This article was originally published on Northwestern University’s Medill Local News Initiative website and is republished here with permission.
Richland County is nestled smack dab in the middle of north central Ohio. It’s a mostly rural enclave in the center of a state in the heartland of America.
Richland is not a wealthy place. The median household income and the percentage of adults with college degrees are well below the national average. Richland also lags the rest of the country in broadband internet penetration.
In short, Richland County is an improbable place for one of the more successful local, for-profit digital news startups of the past decade.
Yet, the Richland Source is defying the odds of its demographic deficits and has found a profitable journalistic niche in a community of 125,000 residents that is also home to two local dailies and a weekly newspaper.
The Source’s financial elixir is a committed local ownership, a highly diversified revenue stream, a clearly defined editorial mission focused on solutions journalism, a cost structure unburdened by legacy print and award-winning journalism.
The alarming state of local news
The Medill State of Local News 2022 Report has chronicled the alarming and unceasing loss of local newspapers in the U.S. More than a fourth of local newspapers have closed since 2005 – and a third will disappear by the end of 2025 if current trends continue. The loss has hit less suburban and smaller communities the hardest.

Listing:

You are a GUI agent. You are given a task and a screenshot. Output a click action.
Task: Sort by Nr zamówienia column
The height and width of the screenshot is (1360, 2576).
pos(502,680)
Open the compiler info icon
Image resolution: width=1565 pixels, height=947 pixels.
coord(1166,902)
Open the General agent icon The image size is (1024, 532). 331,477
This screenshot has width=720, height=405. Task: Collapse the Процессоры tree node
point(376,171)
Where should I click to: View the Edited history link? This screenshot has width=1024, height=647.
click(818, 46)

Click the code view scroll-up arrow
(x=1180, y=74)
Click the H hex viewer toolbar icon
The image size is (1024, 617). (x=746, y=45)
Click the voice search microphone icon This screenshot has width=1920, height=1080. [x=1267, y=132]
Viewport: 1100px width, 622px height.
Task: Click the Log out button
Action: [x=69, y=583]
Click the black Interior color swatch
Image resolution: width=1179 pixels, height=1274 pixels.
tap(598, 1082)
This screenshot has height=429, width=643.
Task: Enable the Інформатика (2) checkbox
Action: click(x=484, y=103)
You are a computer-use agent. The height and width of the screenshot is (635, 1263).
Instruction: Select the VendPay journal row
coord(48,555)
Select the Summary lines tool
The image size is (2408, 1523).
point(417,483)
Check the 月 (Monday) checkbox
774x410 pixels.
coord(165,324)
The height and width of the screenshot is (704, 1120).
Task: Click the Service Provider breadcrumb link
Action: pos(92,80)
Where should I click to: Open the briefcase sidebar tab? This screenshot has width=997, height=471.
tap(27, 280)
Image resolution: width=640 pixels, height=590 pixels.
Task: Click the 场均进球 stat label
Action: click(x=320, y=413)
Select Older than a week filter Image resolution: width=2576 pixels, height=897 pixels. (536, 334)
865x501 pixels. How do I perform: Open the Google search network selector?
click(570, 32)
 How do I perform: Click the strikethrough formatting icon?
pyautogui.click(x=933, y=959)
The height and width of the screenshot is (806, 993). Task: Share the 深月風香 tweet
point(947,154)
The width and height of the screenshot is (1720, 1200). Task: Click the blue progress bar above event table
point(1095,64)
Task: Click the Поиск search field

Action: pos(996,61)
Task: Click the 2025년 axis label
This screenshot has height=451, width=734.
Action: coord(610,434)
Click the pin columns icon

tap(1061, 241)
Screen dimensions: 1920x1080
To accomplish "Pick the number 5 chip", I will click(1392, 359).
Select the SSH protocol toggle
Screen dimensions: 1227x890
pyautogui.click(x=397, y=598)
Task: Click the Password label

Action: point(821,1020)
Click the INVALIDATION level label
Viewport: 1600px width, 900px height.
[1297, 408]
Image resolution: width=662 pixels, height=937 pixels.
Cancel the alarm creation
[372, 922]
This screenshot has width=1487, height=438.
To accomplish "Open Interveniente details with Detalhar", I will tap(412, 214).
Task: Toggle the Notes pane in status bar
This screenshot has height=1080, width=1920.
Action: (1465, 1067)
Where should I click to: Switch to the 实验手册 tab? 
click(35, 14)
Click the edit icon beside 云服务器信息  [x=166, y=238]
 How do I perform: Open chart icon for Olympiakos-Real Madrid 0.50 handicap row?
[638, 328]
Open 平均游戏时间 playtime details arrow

The tasks:
a - Using the Richland Source article, decide whether each statement agrees with it: (i) the Richland Source operates in a community of 125,000 residents that also has two local dailies and a weekly newspaper; (ii) Richland's median household income is above the national average; (iii) the Medill report says more than half of local newspapers have closed since 2005. Answer yes or no for each, quoting the words that decide it.
b - Retype a section of the Richland Source article word for word, starting at "The Source’s financial" and ending at "and award-winning journalism.".
The data stand apart from the Richland Source article.

Task answers:
a -
(i) Yes: "a community of 125,000 residents that is also home to two local dailies and a weekly newspaper"
(ii) No: "The median household income and the percentage of adults with college degrees are well below the national average."
(iii) No: "More than a fourth of local newspapers have closed since 2005"

b -
The Source’s financial elixir is a committed local ownership, a highly diversified revenue stream, a clearly defined editorial mission focused on solutions journalism, a cost structure unburdened by legacy print and award-winning journalism.